━━ Data provided

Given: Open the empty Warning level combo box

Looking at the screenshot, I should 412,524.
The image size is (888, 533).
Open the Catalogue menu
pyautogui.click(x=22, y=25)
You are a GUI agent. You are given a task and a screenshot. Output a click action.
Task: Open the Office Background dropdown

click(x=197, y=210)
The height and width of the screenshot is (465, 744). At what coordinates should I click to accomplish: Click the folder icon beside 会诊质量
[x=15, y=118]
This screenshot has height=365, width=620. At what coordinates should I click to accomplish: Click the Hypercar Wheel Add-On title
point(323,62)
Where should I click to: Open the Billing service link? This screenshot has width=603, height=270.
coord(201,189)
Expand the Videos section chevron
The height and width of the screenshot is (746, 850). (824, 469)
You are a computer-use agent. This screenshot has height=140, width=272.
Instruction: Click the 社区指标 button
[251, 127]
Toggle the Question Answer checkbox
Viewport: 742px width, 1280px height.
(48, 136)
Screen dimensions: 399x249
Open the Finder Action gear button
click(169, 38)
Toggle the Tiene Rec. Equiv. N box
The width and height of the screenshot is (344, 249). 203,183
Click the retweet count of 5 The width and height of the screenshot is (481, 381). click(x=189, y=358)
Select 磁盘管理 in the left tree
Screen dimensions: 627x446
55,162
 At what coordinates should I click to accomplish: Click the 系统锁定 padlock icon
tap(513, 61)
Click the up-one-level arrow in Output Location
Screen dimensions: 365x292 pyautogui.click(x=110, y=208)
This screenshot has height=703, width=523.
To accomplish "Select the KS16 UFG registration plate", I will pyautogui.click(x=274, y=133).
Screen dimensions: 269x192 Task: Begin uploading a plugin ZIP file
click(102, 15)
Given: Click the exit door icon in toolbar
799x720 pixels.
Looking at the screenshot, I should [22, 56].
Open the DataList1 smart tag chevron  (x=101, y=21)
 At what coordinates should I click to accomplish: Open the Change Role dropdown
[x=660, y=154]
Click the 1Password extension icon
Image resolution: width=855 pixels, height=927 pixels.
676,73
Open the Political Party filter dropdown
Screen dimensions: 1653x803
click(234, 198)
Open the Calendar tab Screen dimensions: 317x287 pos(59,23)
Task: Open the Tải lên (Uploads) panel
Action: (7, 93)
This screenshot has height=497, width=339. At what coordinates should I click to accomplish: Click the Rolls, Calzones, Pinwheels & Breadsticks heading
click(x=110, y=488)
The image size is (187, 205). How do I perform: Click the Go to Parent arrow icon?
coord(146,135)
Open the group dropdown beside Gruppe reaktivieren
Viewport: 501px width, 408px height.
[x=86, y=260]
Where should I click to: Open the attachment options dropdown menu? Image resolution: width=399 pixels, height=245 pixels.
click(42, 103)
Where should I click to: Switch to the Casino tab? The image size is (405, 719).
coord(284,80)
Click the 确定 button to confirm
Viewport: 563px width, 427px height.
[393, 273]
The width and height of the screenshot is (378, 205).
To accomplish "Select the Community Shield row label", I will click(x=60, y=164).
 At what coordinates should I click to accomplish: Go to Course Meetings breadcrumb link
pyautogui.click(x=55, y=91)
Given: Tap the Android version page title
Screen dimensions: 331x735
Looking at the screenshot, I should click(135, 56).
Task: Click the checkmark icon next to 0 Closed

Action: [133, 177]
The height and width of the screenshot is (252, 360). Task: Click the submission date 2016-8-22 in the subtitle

━━━━

What is needed
Nothing in the records should be left out; write all of them out again exactly.

Result below
Given: Open the empty Warning level combo box

Looking at the screenshot, I should 412,524.
The image size is (888, 533).
Open the Catalogue menu
pyautogui.click(x=22, y=25)
You are a GUI agent. You are given a task and a screenshot. Output a click action.
Task: Open the Office Background dropdown

click(x=197, y=210)
The height and width of the screenshot is (465, 744). At what coordinates should I click to accomplish: Click the folder icon beside 会诊质量
[x=15, y=118]
This screenshot has height=365, width=620. At what coordinates should I click to accomplish: Click the Hypercar Wheel Add-On title
point(323,62)
Where should I click to: Open the Billing service link? This screenshot has width=603, height=270.
coord(201,189)
Expand the Videos section chevron
The height and width of the screenshot is (746, 850). (824, 469)
You are a computer-use agent. This screenshot has height=140, width=272.
Instruction: Click the 社区指标 button
[251, 127]
Toggle the Question Answer checkbox
Viewport: 742px width, 1280px height.
(48, 136)
Screen dimensions: 399x249
Open the Finder Action gear button
click(169, 38)
Toggle the Tiene Rec. Equiv. N box
The width and height of the screenshot is (344, 249). 203,183
Click the retweet count of 5 The width and height of the screenshot is (481, 381). click(x=189, y=358)
Select 磁盘管理 in the left tree
Screen dimensions: 627x446
55,162
 At what coordinates should I click to accomplish: Click the 系统锁定 padlock icon
tap(513, 61)
Click the up-one-level arrow in Output Location
Screen dimensions: 365x292 pyautogui.click(x=110, y=208)
This screenshot has height=703, width=523.
To accomplish "Select the KS16 UFG registration plate", I will pyautogui.click(x=274, y=133).
Screen dimensions: 269x192 Task: Begin uploading a plugin ZIP file
click(102, 15)
Given: Click the exit door icon in toolbar
799x720 pixels.
Looking at the screenshot, I should [22, 56].
Open the DataList1 smart tag chevron  (x=101, y=21)
 At what coordinates should I click to accomplish: Open the Change Role dropdown
[x=660, y=154]
Click the 1Password extension icon
Image resolution: width=855 pixels, height=927 pixels.
676,73
Open the Political Party filter dropdown
Screen dimensions: 1653x803
click(234, 198)
Open the Calendar tab Screen dimensions: 317x287 pos(59,23)
Task: Open the Tải lên (Uploads) panel
Action: (7, 93)
This screenshot has height=497, width=339. At what coordinates should I click to accomplish: Click the Rolls, Calzones, Pinwheels & Breadsticks heading
click(x=110, y=488)
The image size is (187, 205). How do I perform: Click the Go to Parent arrow icon?
coord(146,135)
Open the group dropdown beside Gruppe reaktivieren
Viewport: 501px width, 408px height.
[x=86, y=260]
Where should I click to: Open the attachment options dropdown menu? Image resolution: width=399 pixels, height=245 pixels.
click(42, 103)
Where should I click to: Switch to the Casino tab? The image size is (405, 719).
coord(284,80)
Click the 确定 button to confirm
Viewport: 563px width, 427px height.
[393, 273]
The width and height of the screenshot is (378, 205).
To accomplish "Select the Community Shield row label", I will click(x=60, y=164).
 At what coordinates should I click to accomplish: Go to Course Meetings breadcrumb link
pyautogui.click(x=55, y=91)
Given: Tap the Android version page title
Screen dimensions: 331x735
Looking at the screenshot, I should click(135, 56).
Task: Click the checkmark icon next to 0 Closed

Action: [133, 177]
The height and width of the screenshot is (252, 360). Task: Click the submission date 2016-8-22 in the subtitle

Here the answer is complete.